康輝が真っ先に行ったのは、1階の様子を伺うことだ。過去の自分を含めた家族が寝静まっているのを確認し、靴入れ棚から使われていない靴(父親の靴)を取り出し、2階に持っていった。
2階の物置には長い間使われていない服が多くあり、ワイシャツとフード付きジャンパー、スラックスを拝借し、パジャマの上から着た。
夜明け前の冷たい空気を切り裂くように、2階の窓から飛び降りた。目的はただ一つ。全ての発端となった、あのスポーツアニメから、山本大甫を排除することだ。
始発電車に乗り込み、イヤホンから流れる「世界が終わるまでは…」を聴きながら、康輝は決意を新たにした。
東京の街に降り立った康輝は、スポーツアニメAの制作会社が入るビルへと向かった。
ビルに到着した康輝は、受付で制作スタッフとの面会を求め、幸運にもキャスティング担当の中本賢と会うことができた。

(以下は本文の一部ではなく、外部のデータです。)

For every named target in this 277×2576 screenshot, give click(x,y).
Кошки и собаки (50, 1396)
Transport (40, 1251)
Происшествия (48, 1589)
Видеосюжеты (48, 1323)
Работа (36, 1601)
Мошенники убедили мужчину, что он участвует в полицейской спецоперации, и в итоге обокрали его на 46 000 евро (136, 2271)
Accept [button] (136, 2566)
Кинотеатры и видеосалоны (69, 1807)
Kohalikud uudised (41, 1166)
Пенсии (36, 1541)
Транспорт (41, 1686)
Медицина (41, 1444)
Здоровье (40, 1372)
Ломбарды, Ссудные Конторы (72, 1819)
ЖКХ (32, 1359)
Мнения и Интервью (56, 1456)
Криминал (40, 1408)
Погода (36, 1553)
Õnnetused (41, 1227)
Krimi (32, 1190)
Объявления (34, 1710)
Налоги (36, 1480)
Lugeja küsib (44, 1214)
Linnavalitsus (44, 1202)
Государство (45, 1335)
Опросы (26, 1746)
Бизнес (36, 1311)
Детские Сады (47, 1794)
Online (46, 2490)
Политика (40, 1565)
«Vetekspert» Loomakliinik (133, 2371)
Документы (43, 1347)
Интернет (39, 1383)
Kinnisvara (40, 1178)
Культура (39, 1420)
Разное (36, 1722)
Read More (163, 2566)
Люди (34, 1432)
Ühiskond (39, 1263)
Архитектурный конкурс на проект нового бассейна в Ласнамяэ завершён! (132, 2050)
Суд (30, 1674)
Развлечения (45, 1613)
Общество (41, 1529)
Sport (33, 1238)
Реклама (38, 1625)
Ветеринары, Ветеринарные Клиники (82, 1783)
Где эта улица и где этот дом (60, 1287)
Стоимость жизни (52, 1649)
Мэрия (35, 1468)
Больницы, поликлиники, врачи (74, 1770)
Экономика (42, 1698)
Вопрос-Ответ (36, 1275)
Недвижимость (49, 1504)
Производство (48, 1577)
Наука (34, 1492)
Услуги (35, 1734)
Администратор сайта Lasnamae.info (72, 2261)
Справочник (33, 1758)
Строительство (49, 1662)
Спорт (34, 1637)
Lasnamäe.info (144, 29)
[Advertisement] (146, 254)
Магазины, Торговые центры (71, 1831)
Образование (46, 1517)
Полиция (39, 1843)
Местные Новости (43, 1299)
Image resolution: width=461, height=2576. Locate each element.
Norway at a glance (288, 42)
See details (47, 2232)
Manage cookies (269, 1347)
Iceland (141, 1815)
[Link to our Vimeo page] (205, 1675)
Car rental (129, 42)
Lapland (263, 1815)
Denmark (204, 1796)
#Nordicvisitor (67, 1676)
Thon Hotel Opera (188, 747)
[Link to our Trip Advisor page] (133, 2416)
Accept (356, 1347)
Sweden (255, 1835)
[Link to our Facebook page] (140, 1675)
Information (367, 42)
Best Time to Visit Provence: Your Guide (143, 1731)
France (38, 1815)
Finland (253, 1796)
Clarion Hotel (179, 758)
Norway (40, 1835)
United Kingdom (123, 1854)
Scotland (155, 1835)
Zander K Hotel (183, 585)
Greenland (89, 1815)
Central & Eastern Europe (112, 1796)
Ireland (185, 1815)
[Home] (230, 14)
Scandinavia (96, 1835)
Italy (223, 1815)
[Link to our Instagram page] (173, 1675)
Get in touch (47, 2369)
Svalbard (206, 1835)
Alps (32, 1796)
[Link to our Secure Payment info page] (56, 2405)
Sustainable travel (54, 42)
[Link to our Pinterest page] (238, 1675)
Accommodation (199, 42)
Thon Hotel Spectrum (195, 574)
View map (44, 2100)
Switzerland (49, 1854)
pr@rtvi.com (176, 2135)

「あの、僕あのアニメのファンなんです。どうしてもお伝えしたいことがあるんですが、良いですか?」
康輝は、用意してきた資料を中本に手渡した。そこには、二階敏明役に推薦する声優、梶原嵩夫の情報がまとめられていた。
「この梶原嵩夫さんなら、二階敏明役を魅力的に演じてくれると思います。ぜひ、お願いします!」
康輝はこの道中で、山本に声が似た声優をスマホでざっと調べ上げ、列車内で熟考した結果、梶原にたどり着いたのだ。
中本は、康輝の熱意に押され、資料を受け取った。
「参考にさせていただきます。しかし、キャスティングはまだ始まったばかりですので…」
中本の言葉に、康輝はわずかな希望を感じた。